Friday, July 16, 2004
Noon, Friday, National Press Club, 14 Street and Pennsylvania Avenue, Washington DC
The New York Times has reported that the State of Florida has stopped purging voters from registries. This is plain false, a canard traceable to the partisan office of the Florida Secretary of State.
In May, Governor Jeb Bush's appointed Secretary of State ordered local officials to begin removing 47,000 voters from registries, supposedly illegal "felon" voters. As in a similar list used in 2000, the new "purge" list turns out to contain few felons but many Democrats - four to one over targeted Republicans.
Excluding such innocent voters -- about half of them African American -- won Florida and the White House for the Bush family in 2000.

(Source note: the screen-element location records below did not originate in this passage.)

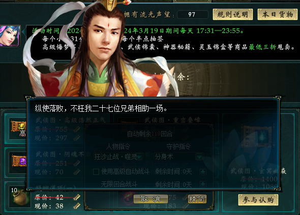Click the blue-haired female NPC portrait
The height and width of the screenshot is (215, 300).
(10, 36)

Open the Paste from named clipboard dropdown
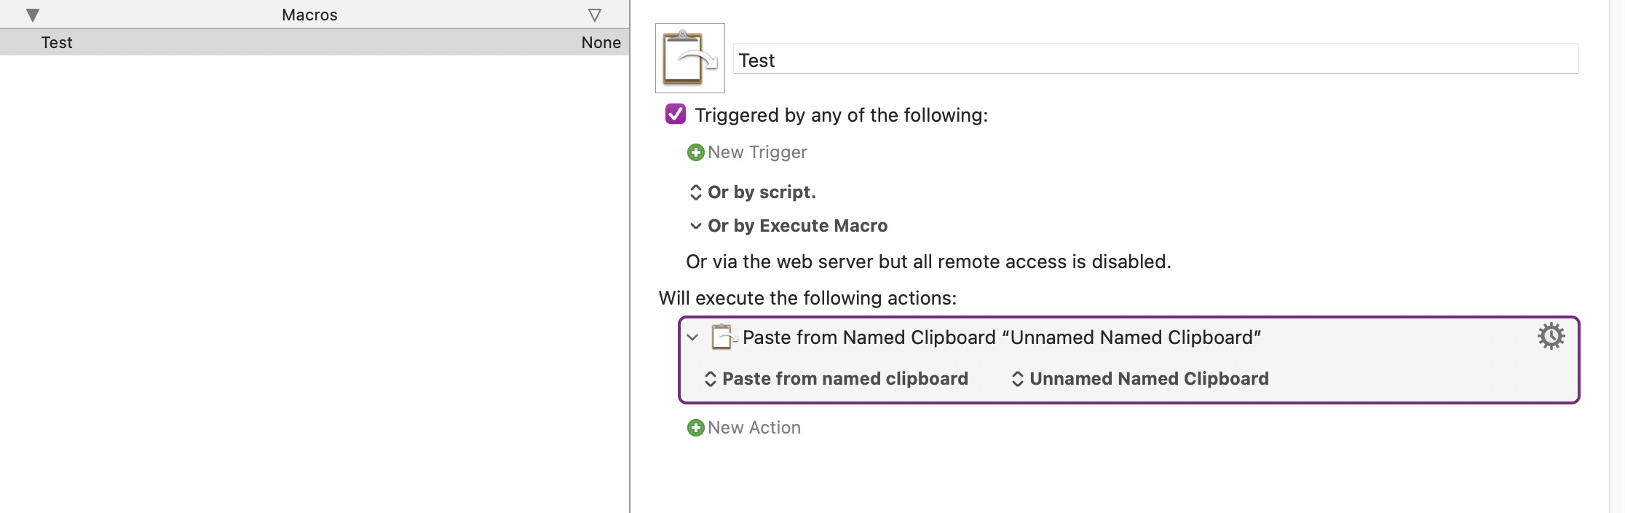pos(836,379)
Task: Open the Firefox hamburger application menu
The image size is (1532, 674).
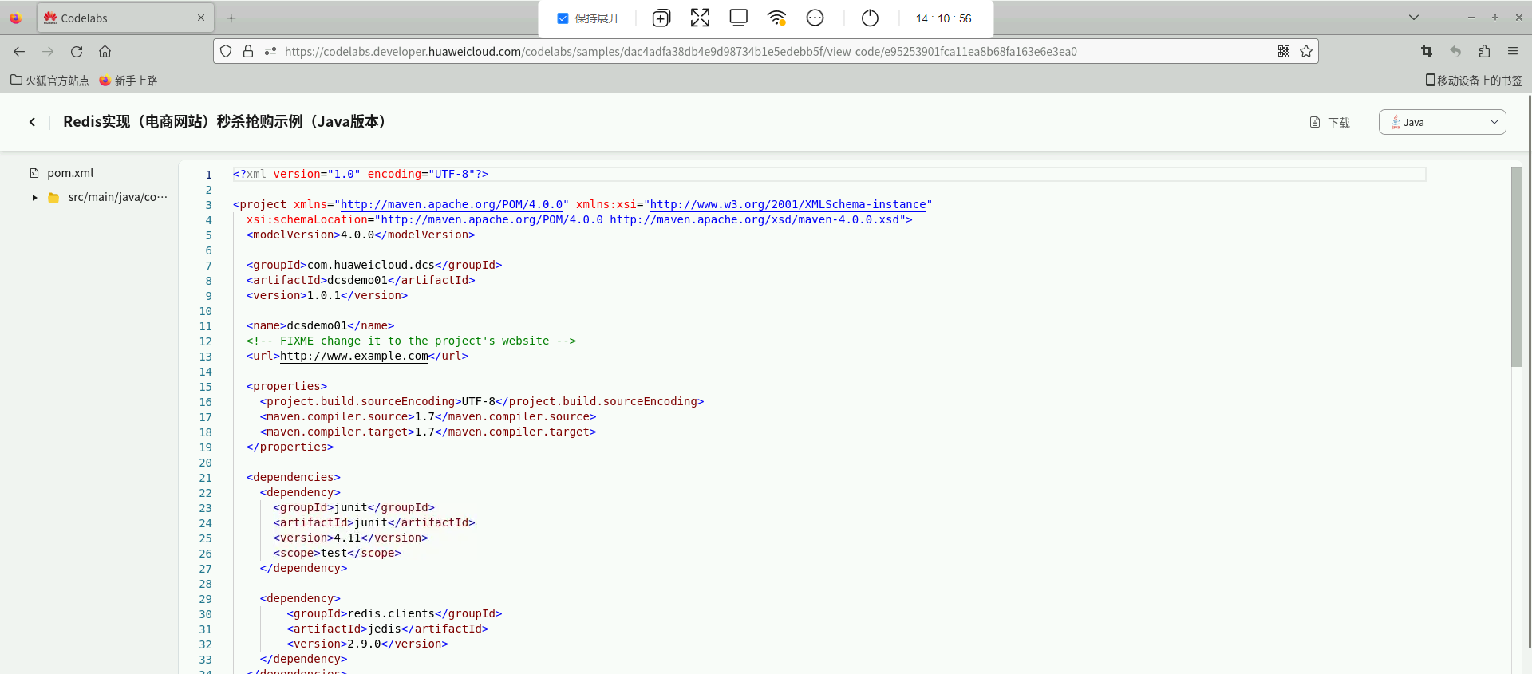Action: (x=1513, y=52)
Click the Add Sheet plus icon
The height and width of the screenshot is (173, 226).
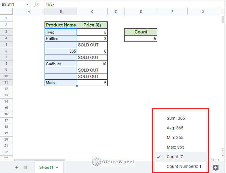point(16,167)
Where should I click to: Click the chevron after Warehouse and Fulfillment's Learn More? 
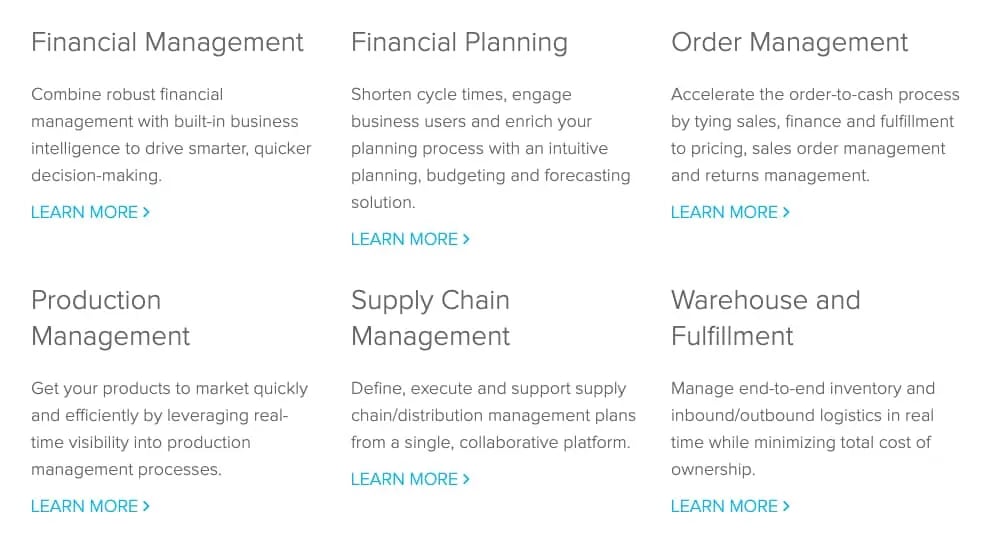(787, 506)
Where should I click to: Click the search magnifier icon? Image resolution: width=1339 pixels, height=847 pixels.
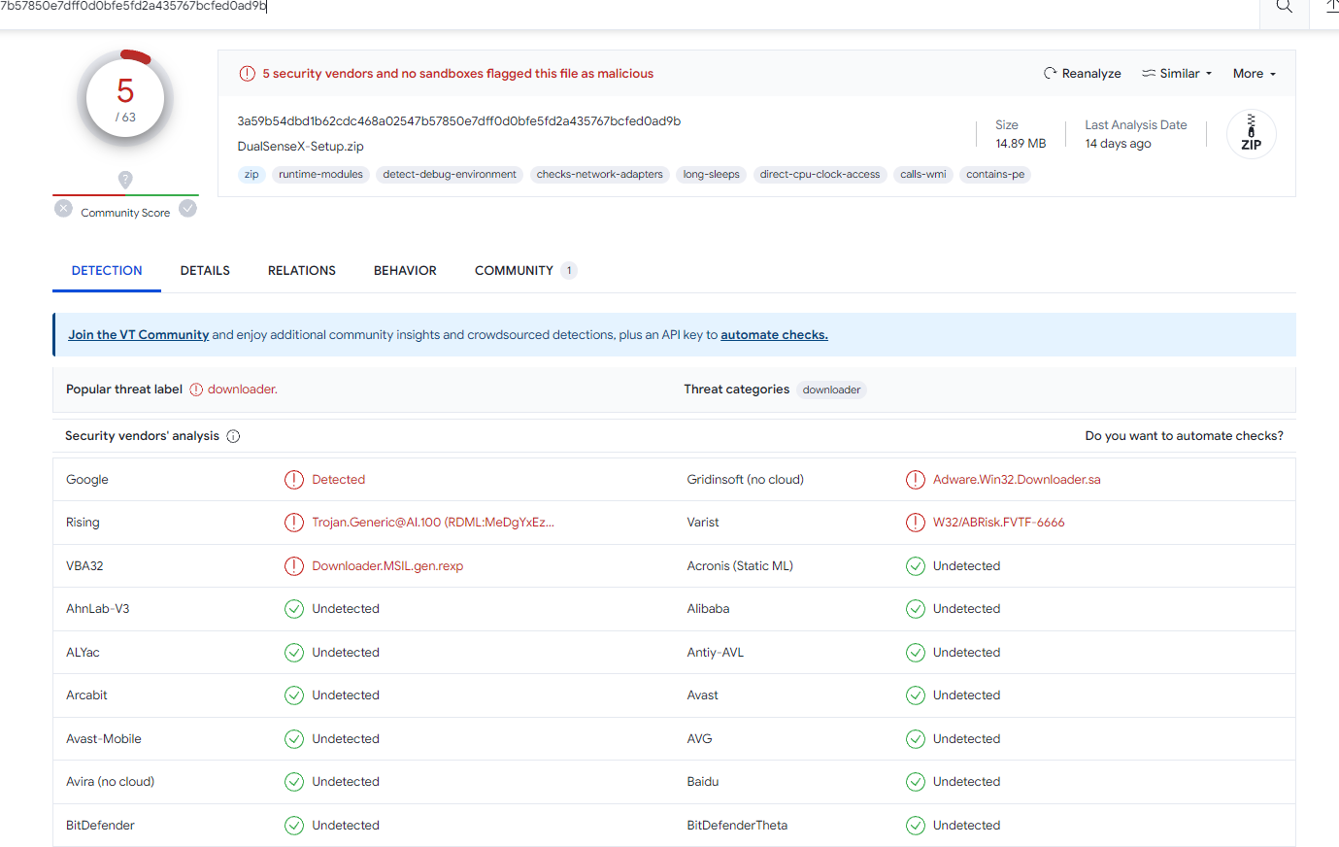[1284, 7]
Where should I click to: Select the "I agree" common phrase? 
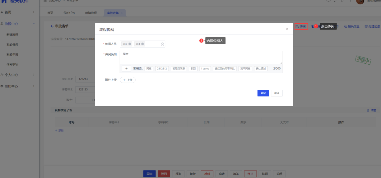coord(205,69)
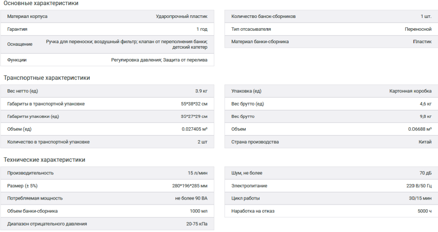Select the Вес нетто 3.9 кг value
The height and width of the screenshot is (232, 438).
pyautogui.click(x=201, y=91)
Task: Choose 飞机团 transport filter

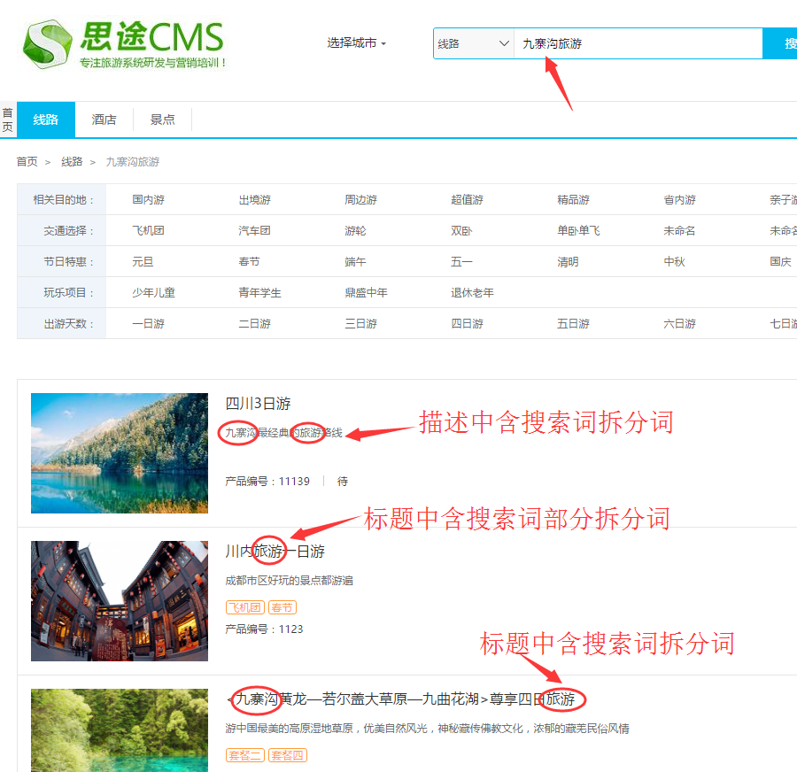Action: (x=148, y=231)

It's 2004 and here they go again.
Palast, whose investigative reports for BBC television on the fix of the election formed the basis of that section in Michael Moore's film Fahrenheit 9/11, was asked to testify yesterday in Washington before the US Civil Rights Commission on the 2000 and now 2004 voter purge in Florida.
Following Palast's testimony, Civil Rights Commissioner Christopher Edley, Dean of the Law School at the University of California at Berkeley, said that on the basis of evidence from Palast and state officials and contractors, "There appears to be a criminal violation of the Civil Rights Act." In response, the Chairwoman of the Commission, Mary Frances Berry, at the request of the Commissioners, is sending a letter to the Justice Department to demand investigation of the criminal or civil violations which appear to have occurred.
Today, Reverend Jackson, Chairman of PUSH/Rainbow Coalition, will call on both the government and national press to take up the investigation, virtually blacked-out in US media. Palast will note that the only major networks covering the civil rights commission hearings were from Germany and Britain.